=== Begin Enclosure ===
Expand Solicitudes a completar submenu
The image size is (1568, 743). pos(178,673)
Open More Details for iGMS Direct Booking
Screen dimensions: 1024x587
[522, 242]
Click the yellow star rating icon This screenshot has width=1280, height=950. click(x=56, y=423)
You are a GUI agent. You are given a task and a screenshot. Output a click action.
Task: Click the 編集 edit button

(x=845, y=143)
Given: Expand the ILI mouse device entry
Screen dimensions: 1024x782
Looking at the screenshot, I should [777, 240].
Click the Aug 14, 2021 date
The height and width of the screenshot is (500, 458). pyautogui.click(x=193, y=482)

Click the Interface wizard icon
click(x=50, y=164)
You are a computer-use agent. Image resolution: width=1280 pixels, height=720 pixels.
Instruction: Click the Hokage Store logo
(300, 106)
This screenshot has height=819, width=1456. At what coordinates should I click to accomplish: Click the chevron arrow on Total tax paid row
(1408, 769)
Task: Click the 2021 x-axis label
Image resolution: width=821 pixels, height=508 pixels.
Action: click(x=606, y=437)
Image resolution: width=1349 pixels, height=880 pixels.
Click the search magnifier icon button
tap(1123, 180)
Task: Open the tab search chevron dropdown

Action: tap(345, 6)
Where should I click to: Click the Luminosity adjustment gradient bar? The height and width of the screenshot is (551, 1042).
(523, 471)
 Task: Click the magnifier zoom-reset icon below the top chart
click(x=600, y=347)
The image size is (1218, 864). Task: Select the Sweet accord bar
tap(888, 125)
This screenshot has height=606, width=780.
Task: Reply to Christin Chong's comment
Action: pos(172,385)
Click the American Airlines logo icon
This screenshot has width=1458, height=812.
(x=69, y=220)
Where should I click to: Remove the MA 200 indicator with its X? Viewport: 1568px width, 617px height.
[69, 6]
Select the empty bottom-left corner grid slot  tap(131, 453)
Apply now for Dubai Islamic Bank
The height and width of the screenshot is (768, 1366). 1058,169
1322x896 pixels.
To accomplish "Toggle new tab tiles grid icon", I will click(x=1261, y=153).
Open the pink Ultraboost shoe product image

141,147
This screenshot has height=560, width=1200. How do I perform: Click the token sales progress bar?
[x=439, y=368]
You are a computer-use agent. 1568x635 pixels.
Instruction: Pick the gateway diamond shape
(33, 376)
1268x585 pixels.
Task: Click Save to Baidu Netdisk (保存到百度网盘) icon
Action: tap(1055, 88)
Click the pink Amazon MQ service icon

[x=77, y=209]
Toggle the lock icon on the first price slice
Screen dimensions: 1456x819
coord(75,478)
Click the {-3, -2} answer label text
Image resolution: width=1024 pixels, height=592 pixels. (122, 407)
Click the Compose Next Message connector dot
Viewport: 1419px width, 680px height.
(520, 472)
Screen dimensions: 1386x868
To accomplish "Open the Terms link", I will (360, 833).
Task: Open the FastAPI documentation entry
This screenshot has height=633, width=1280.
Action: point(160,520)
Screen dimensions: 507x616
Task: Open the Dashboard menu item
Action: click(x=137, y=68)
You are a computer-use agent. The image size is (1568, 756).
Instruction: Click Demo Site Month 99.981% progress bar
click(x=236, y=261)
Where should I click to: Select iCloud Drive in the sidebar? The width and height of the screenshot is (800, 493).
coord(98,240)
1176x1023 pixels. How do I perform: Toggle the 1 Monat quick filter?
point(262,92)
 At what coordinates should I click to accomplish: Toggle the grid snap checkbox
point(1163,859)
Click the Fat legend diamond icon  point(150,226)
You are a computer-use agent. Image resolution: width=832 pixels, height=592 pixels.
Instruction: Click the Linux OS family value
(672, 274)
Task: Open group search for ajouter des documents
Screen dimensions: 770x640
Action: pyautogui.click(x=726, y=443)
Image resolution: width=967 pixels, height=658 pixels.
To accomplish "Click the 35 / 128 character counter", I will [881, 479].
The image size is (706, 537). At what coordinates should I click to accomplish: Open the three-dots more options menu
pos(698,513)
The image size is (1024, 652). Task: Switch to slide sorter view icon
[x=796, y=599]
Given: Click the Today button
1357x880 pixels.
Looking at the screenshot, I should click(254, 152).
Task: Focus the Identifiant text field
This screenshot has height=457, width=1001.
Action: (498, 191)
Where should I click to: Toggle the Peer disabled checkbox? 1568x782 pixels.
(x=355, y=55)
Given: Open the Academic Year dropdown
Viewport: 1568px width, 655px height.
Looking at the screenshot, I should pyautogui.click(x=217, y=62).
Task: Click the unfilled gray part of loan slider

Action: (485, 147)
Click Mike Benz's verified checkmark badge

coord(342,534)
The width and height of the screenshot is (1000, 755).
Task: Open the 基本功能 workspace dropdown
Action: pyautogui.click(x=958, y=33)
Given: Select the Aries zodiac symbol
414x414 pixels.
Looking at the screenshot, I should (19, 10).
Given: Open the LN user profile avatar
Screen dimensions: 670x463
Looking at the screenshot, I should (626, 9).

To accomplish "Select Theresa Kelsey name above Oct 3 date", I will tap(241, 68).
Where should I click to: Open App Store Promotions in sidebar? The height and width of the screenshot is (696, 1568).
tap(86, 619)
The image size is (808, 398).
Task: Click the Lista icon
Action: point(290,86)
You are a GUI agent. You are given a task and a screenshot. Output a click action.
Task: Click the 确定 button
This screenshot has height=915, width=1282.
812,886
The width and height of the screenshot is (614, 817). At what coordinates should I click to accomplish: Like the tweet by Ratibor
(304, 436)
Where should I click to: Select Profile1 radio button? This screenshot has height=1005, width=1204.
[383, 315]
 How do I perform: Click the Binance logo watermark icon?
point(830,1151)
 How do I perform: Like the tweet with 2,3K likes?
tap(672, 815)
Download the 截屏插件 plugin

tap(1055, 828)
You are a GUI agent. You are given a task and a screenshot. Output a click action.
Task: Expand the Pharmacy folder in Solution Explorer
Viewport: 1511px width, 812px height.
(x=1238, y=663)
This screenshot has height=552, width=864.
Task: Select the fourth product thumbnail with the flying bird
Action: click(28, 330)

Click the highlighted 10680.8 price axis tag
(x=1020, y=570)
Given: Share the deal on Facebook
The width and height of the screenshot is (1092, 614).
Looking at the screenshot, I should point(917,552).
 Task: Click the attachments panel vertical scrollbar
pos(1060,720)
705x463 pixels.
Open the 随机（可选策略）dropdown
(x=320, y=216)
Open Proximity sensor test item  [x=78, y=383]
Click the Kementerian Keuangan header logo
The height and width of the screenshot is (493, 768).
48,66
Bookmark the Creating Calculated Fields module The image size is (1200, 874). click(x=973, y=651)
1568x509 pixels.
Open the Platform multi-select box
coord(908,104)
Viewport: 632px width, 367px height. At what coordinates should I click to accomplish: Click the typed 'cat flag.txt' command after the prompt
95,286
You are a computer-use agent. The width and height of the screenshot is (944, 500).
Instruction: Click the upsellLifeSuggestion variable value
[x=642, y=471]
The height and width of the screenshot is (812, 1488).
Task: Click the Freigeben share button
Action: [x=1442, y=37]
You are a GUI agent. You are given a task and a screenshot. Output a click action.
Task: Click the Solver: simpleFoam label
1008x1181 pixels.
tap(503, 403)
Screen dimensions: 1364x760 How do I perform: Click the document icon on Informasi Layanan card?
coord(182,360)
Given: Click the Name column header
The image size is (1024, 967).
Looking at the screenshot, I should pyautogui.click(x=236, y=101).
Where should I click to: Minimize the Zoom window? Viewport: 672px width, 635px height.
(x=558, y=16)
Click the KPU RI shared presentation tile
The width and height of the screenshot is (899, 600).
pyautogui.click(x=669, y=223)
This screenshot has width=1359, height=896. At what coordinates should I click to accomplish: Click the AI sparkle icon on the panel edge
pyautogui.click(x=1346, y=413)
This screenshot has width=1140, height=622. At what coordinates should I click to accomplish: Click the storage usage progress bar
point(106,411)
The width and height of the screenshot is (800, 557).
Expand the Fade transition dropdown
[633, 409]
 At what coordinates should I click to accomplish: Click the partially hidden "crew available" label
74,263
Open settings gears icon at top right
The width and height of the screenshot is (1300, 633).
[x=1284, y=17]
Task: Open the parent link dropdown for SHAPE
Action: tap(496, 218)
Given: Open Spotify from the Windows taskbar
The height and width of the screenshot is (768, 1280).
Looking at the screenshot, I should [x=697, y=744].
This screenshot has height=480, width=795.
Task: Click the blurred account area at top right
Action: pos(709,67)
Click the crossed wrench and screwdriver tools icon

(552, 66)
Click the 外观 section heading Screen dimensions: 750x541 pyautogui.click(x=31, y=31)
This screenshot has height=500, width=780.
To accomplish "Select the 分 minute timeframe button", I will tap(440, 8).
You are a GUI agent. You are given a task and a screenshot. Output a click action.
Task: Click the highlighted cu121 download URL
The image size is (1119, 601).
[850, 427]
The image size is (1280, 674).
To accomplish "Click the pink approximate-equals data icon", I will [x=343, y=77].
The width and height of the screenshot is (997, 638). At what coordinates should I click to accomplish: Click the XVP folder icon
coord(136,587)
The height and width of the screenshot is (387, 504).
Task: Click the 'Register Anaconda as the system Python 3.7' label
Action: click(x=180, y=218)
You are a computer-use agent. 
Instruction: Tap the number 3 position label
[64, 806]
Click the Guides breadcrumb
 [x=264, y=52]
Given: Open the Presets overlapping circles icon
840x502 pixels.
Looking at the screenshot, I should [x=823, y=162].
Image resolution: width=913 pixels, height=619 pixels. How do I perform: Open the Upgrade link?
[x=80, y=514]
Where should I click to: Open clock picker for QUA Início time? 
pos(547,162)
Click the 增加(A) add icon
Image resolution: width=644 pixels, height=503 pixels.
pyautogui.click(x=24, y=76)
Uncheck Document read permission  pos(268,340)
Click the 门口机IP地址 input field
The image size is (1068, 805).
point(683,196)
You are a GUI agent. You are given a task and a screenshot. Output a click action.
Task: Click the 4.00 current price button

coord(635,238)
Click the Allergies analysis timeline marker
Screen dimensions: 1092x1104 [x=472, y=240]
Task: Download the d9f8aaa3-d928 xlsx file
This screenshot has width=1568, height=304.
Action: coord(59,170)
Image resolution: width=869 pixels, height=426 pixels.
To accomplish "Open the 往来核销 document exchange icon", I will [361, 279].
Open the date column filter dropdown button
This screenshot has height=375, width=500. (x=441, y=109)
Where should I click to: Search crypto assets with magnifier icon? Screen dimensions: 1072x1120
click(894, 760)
=== End Enclosure ===
**YOUR OBJECTIVE**
Scan the entries above for the line containing "Screen dimensions: 1456x819", and copy it and all lines after it exactly, down to and including the line containing "Task: Open the FastAPI documentation entry".

**ANSWER TO THIS PROBLEM**
Screen dimensions: 1456x819
coord(75,478)
Click the {-3, -2} answer label text
Image resolution: width=1024 pixels, height=592 pixels. (122, 407)
Click the Compose Next Message connector dot
Viewport: 1419px width, 680px height.
(520, 472)
Screen dimensions: 1386x868
To accomplish "Open the Terms link", I will (360, 833).
Task: Open the FastAPI documentation entry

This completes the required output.